FTC Tags Company for Assisting in Violating Do Not Call Registry

The Federal Trade Commission (FTC) has obtained its first penalty against a company assisting and facilitating in violating the Do Not Call law. Under a settlement, Entrepreneurial Strategies, Ltd. a Georgia company, and its chief executive Dale Allison Jr. are to pay the FTC $13,454.71 in civil penalties for violating the “assisting and facilitating” provision of the FTC’s Telemarketing Sales Rule, commonly referred to as the Do Not Call Registry.

When an individual registers on the do not call registry, telemarketers are not to call the telephone number. Non-profit organizations are exempt from the rule. The FTC alleged that Entrepreneurial and Allison which provide business consulting service to for-profit and non-profit corporations did consulting fro Dale Buird Jr. and certain companies controlled by him.

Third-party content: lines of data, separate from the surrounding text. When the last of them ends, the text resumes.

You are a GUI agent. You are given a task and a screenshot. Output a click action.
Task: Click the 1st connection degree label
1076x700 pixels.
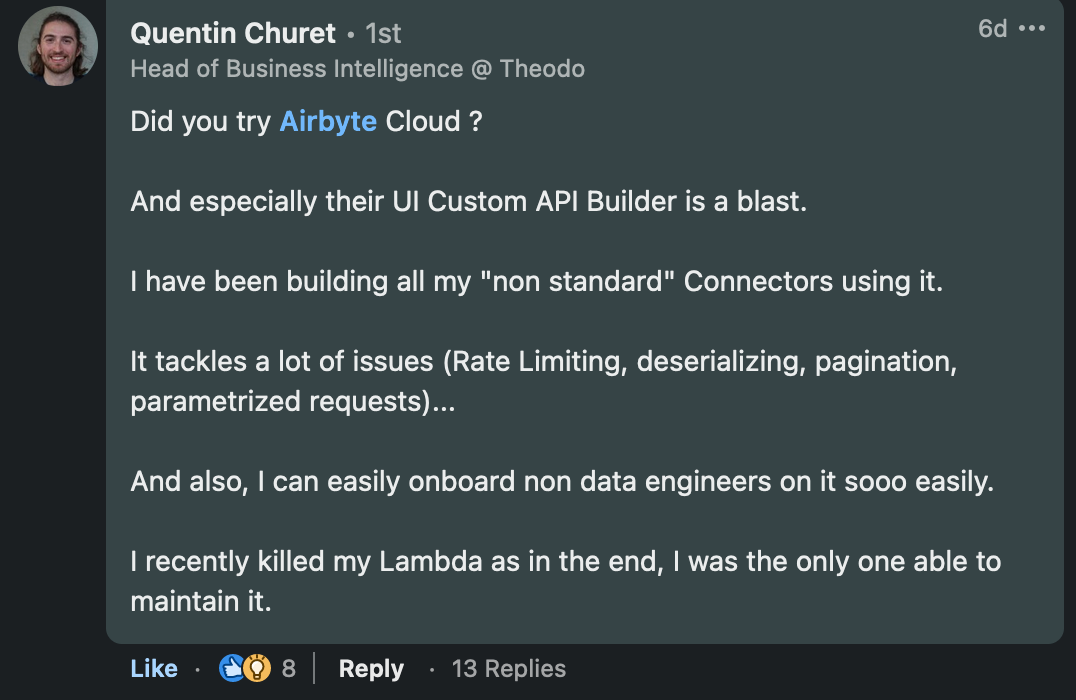tap(383, 34)
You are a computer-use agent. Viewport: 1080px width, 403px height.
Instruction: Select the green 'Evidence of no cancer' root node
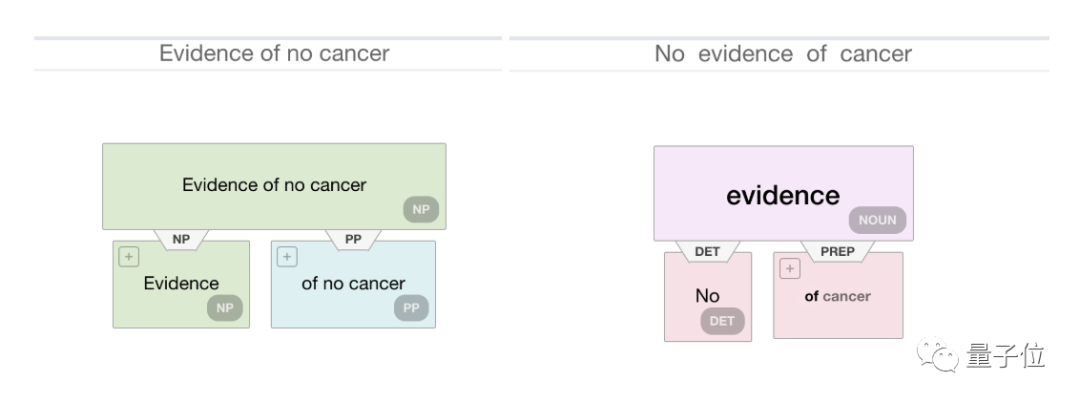(x=274, y=186)
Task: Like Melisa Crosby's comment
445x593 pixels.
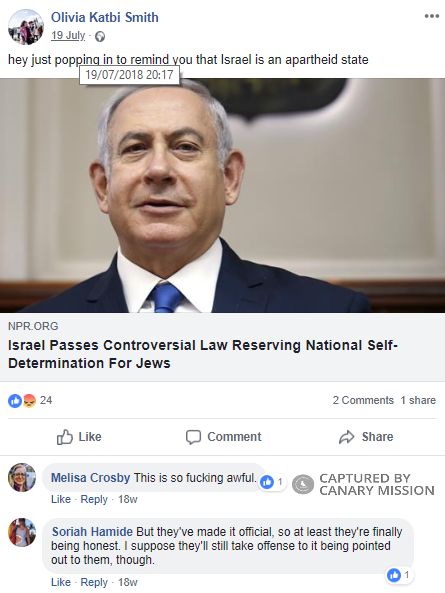Action: point(61,499)
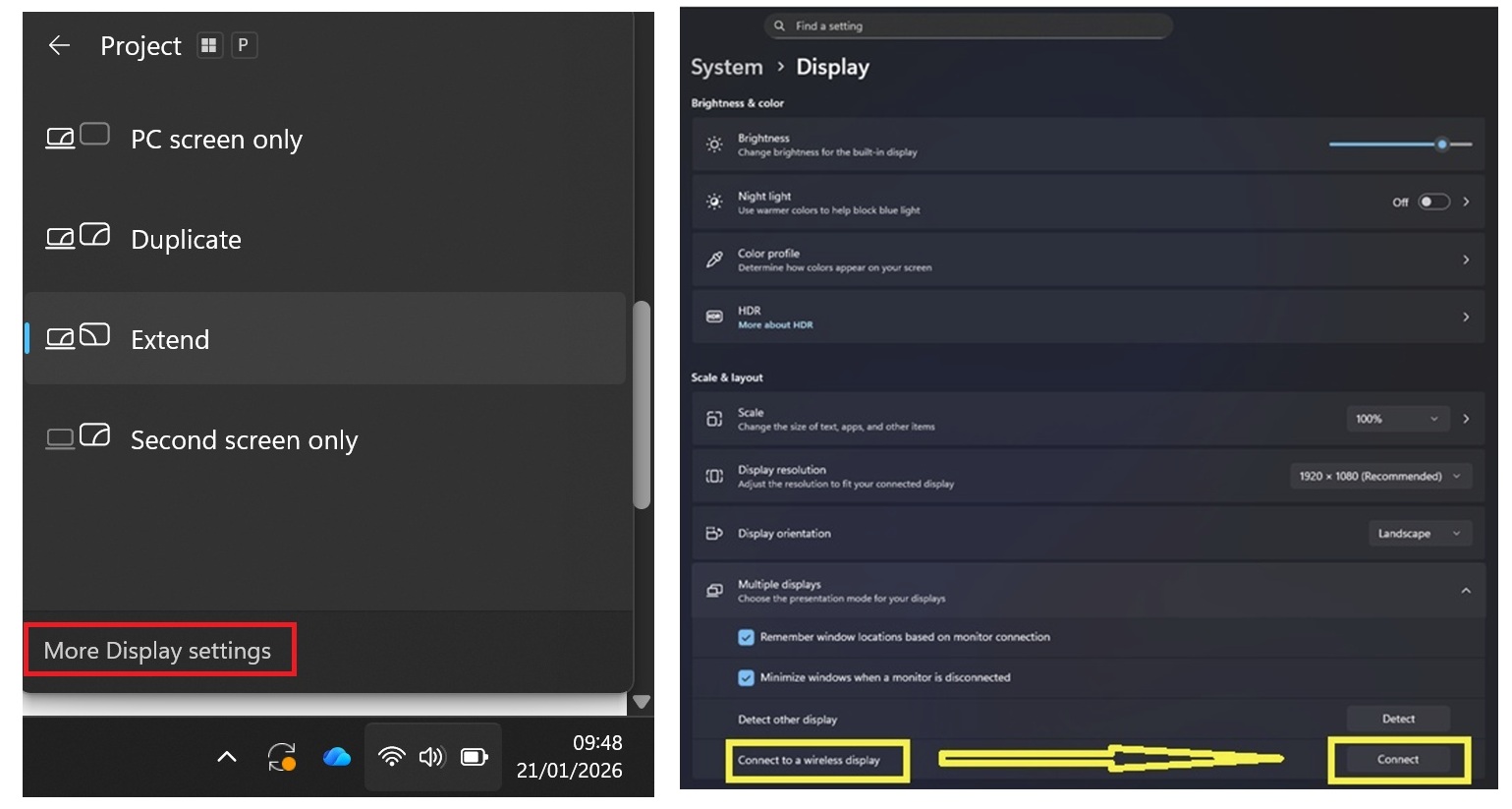Uncheck Minimize windows when a monitor is disconnected
Viewport: 1512px width, 809px height.
pos(747,677)
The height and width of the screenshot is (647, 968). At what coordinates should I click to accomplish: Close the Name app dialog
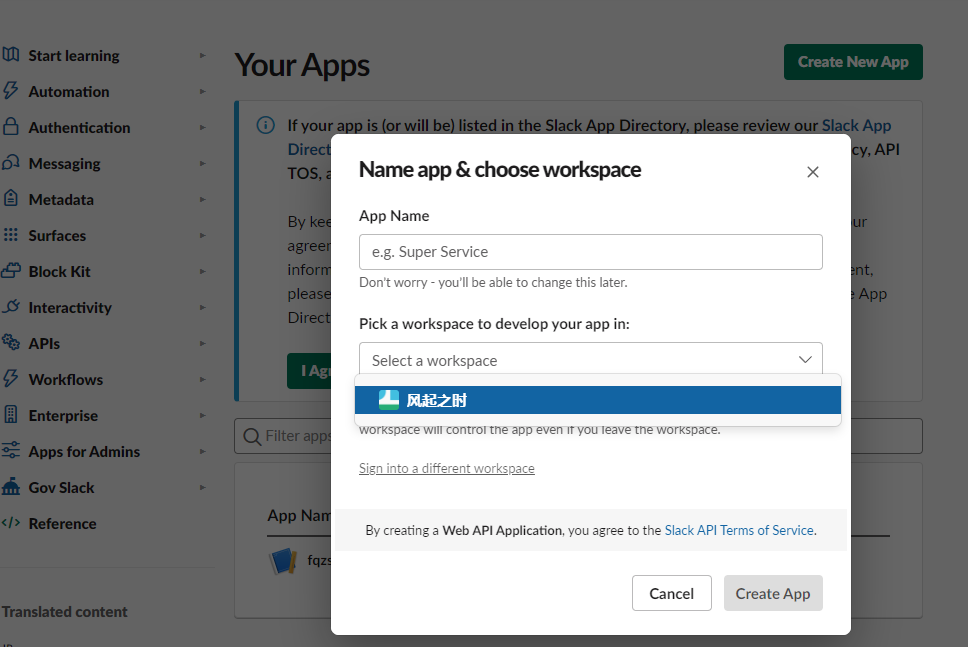click(x=813, y=172)
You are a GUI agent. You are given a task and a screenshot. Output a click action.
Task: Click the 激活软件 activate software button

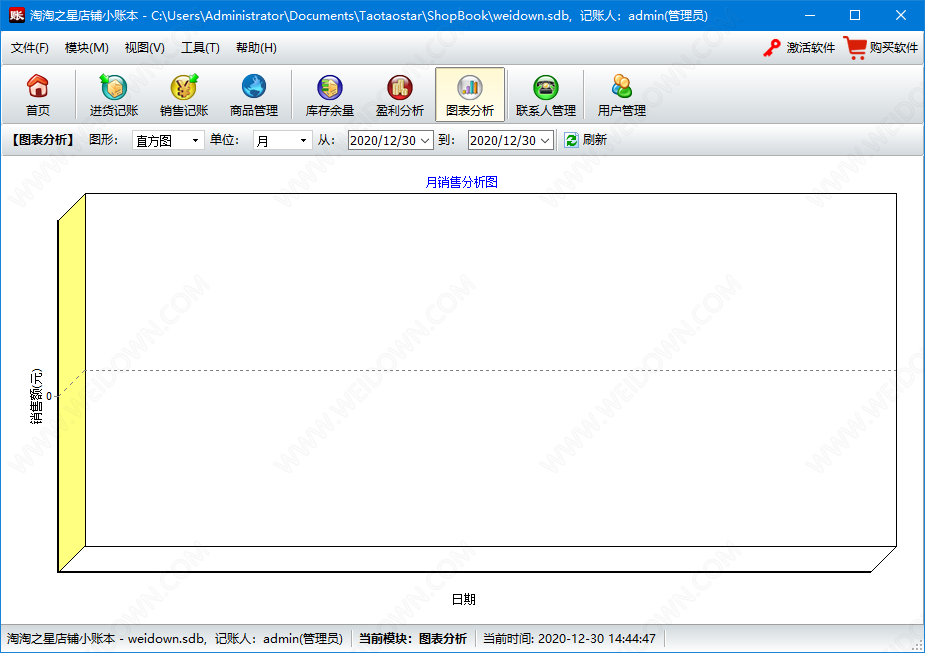click(x=799, y=48)
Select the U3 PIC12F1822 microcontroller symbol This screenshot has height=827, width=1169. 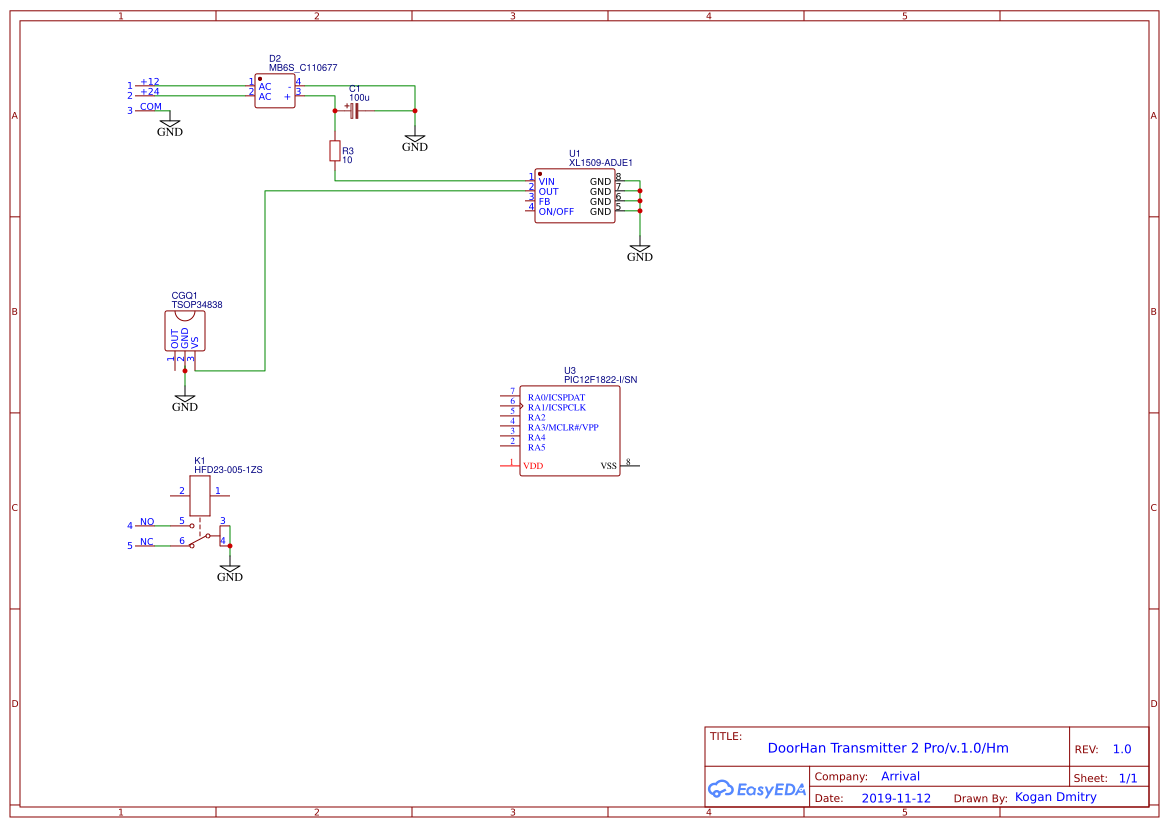[x=570, y=430]
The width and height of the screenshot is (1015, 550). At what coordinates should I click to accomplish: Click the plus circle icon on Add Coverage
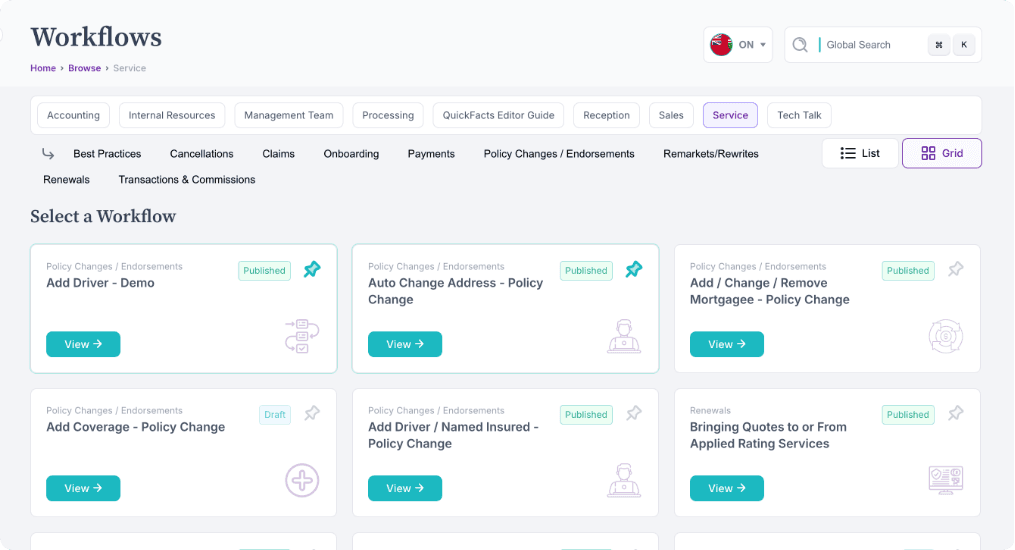point(302,480)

Buird through a program called Debt Specialists of America, Inc., engaged in telemarketing. Part of the telemarketing included leaving prerecorded messages on consumers’ answering machines. Entrepreneurial and Allision drafted articles of incorporation for Buird to create Debt Management Foundation Services (DMFS) as a nonprofit and filed the papers in Florida. The Internal Revenue Service never recognized DMFS as a non-profit organization. DMFS in fact was set up to evade the do not call registry prohibitions for telemarketing, the FTC alleged.  The FTC alleged that Entrepreneurial and Allison knew or “consciously avoided knowing” that DMFS activities were for the purpose of evading the Do Not Call rules. Their actions assisted and facilitated a violation of the FTC’s rules, the agency charged.

United States of America v. Entrepreneurial Strategies, Ltd., and Dale Allison Jr., and Dale Allison Jr., N.D.GA., No. 06 CV-15 (WCO).